-- Passage follows --

Mumsnet has not checked the qualifications of anyone posting here. If you need help urgently or expert advice, please see our domestic violence webguide and/or relationships webguide. Many Mumsnetters experiencing domestic abuse have found this thread helpful: Listen up, everybody

Husband, internet porn and live chatting

13 replies

Mumisa · 14/03/2025 09:08

Husband porn addiction and live chatting

My husband (38) and I (40 F) have been married for 10 years. I have always known he watched porn and I had always thought that this was normal for men. I did not see at something that could harm us.

I started to notice a decrease in our sex life after 2 years when we moved in together, in hindsight this is when we also got a computer. I noticed it but put it down to work stress or my own attractiveness and never raised the issue.

Over time as we married and had 2 children, sex and intimacy in our relationship continued to decrease. Some years we only had sex once or twice. Again I blamed myself as I had gained weight after children, I now had stretch marks and we were both tired. He would reject my attempts to initiate sex or sometimes even my touch. He worked long hours and I saw that even when he did have "free time" he preferred to spend it alone. I felt very unhappy and lonely and began to raise the problems with our sex life and companionship in general. He would get defensive and say he was repelled by me because I spoke to him in an unpleasant tone and i only spoke to him when I wanted him to do something. He said I seemed unaccepting of his humour and hobbies and that we were not compatible. I do not claim to be perfect but I had always wholeheartedly loved and liked him and strove to show him he was adored. I never rejected him but I did get feel angry and neglected at times and felt his work and hobbies came above me. I can definitely be snappy. He would often say the stress of his job and or the children were causing most of the issues in our relationship.

-- Passage concluded --
-- Dataset extract follows --

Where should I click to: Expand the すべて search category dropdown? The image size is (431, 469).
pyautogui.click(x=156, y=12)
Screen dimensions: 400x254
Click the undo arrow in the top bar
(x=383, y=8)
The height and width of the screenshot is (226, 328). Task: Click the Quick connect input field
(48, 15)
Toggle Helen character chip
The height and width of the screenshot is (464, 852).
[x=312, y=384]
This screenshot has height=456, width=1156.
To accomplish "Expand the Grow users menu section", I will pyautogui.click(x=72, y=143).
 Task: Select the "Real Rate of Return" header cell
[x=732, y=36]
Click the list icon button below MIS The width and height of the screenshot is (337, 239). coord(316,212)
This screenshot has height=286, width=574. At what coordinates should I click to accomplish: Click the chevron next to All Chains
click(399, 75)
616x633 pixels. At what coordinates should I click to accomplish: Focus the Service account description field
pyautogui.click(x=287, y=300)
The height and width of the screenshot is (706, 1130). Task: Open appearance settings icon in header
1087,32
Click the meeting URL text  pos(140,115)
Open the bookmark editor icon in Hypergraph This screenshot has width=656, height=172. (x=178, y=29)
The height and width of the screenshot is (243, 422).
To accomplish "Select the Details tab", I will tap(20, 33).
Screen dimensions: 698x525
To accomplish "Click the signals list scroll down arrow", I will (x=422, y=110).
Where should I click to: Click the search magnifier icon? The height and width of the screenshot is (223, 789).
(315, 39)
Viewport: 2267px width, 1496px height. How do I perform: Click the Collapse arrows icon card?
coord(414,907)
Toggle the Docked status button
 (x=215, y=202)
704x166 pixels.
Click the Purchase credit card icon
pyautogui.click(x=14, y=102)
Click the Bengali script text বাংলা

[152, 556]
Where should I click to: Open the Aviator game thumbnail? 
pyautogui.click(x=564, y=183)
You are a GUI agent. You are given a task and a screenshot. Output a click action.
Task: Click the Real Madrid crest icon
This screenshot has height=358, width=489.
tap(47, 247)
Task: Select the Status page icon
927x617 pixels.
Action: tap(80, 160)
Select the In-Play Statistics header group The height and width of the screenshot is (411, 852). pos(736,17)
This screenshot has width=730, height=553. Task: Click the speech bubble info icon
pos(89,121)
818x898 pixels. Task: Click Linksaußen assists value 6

-- Dataset extract concluded --

Exercise instructions: Resume the forum post about a marriage strained by a husband's pornography use, starting after its final sentence.

Response box:
We went in a cycle of me complaining that I needed more from him and that causing a huge argument where he would often withdraw from me completely and not speak to me. Then we would make up and things would improve temporarily then the sex would drop off again.

I felt despair and eventually decided my weight was the problem so I lost a lot of weight. But saw little improvement in our sex life. I began to suspect he preferred porn and he agreed he "probably" watched too much and would "cut down" but again this didn't improve the sex situation much.

I should say that throughout he would say that he loved me and that I was the best thing in his life but my gut kept telling me something wasn't right and I felt constantly anxious and unsafe in the relationship. Feeling his actions didn't match his words.

Last year he sent a valentines card saying I was his "best friend" and I felt unreasonably devastated because I didn't want him to just be a friend and I felt it was a reflection of this sexless marriage and enforced celibacy I didn't want. I left for my parents for about a week. He was cold and wouldn't speak to me but eventually came and persuaded me to come home. Things would change. We just needed to communicate better.

Of course, they did not and during our most recent argument when I complained that I felt he avoided me and I was lonely he asked me if I even liked myself and again said we are not compatible and maybe a split was best.

I looked at his emails and saw that he had a live jasmin account he had deleted. I asked him about it and he apologised and said he was ashamed and had no excuse. He said it was a "free thing" and when questioned said he had not paid for anything. I became suspicious and asked to look at his credit card statements. He then admitted he had gone on a few times over 5/6 months but hadn't paid much. It took a few days but when he finally gave me the statements they showed he had in fact been on over 30 times in 18 months and paid nearly 1k on it. He had also googled pictures of a female colleague in another office. I accused him of being a porn addict and he admitted it. He said he had been on porn daily for about 10 years or longer and that he had watched so much he needed something more and so went to live jasmin which he was using a few times a week with porn in between as well. He had tried to stop live jasmin multiple times hence why there was an email about deleting the account.

It has been just over a week and the pain is unbearable. He has begged me to stay with him and support his efforts to quit porn. He says he will do anything to keep me. He had given me his iPad and home computer and agreed to leave his phone upstairs in the evenings. He has said he will get counselling and do a program although i don't see him making much effort beyond sending a few emails and listening to some porn addiction recovery podcasts I sent to him.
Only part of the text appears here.